The JpaSagaStore uses JPA to store the state and Association Values of Sagas. Sagas themselves do not need any JPA annotations; Axon will serialize the sagas using a Serializer (similar to Event serialization, you can use either a JavaSerializer or an XStreamSerializer).

The JpaSagaStore is configured with an EntityManagerProvider, which provides access to an EntityManager instance to use. This abstraction allows for the use of both application managed and container managed EntityManagers. Optionally, you can define the serializer to serialize the Saga instances with. Axon defaults to the XStreamSerializer.


The JdbcSagaStore uses plain JDBC to store stage instances and their association values. Similar to the JpaSagaStore, Saga instances don't need to be aware of how they are stored. They are serialized using a Serializer.

The JdbcSagaStore is initialized with either a DataSource or a ConnectionProvider. While not required, when initializing with a ConnectionProvider, it is recommended to wrap the implementation in a UnitOfWorkAwareConnectionProviderWrapper. It will check the current Unit of Work for an already open database connection, to ensure that all activity within a unit of work is done on a single connection.
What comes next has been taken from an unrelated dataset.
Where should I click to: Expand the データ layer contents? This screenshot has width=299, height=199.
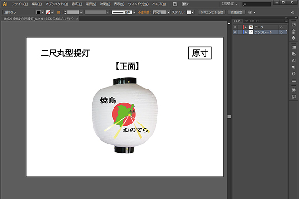click(x=246, y=27)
Unlike JPA, the JdbcSagaRepository uses plain SQL statement to store and retrieve information. This may mean that some operations depend on the Database specific SQL dialect. It may also be the case that certain Database vendors provide non-standard features that you would like to use. To allow for this, you can provide your own SagaSqlSchema. The SagaSqlSchema is an interface that defines all the operations the repository needs to perform on the underlying database. It allows you to customize the SQL statement executed for each one of them. The default is the GenericSagaSqlSchema. Other implementations available are PostgresSagaSqlSchema, Oracle11SagaSqlSchema and HsqlSagaSchema.


The MongoSagaStore stores the Saga instances and their associations in a MongoDB database. The MongoSagaStore stores all sagas in a single Collection in a MongoDB database. Per Saga instance, a single document is created.

The MongoSagaStore also ensures that at any time, only a single Saga instance exists for any unique Saga in a single JVM. This ensures that no state changes are lost due to concurrency issues.

The MongoSagaStore is initialized using a MongoTemplate and optionally a Serializer. The MongoTemplate provides a reference to the collection to store the Sagas in. Axon provides the DefaultMongoTemplate, which takes the MongoClient instance as well as the database name and name of the collection to store the sagas in. The database name and collection name may be ommitted. In that case, they default to "axonframework" and "sagas", respectively.


If a database backed Saga Storage is used, saving and loading Saga instances may be a relatively expensive operation. Especially in situations where the same Saga instance is invoked multiple times within a short time span, a cache can be beneficial to the application's performance.

Axon provides the CachingSagaStore implementation. It is a SagaStore that wraps another one, which does the actual storage. When loading Sagas or Association Values, the CachingSagaStore will first consult its caches, before delegating to the wrapped repository. When storing information, all calls are always delegated, to ensure that the backing storage always has a consistent view on the Saga's state.

To configure caching, simply wrap any SagaStore in a CachingSagaStore. The constructor of the CachingSagaStore takes three parameters: the repository to wrap and the caches to use for the Association Values and Saga instances, respectively. The latter two arguments may refer to the same cache, or to different ones. This depends on the eviction requirements of your specific application.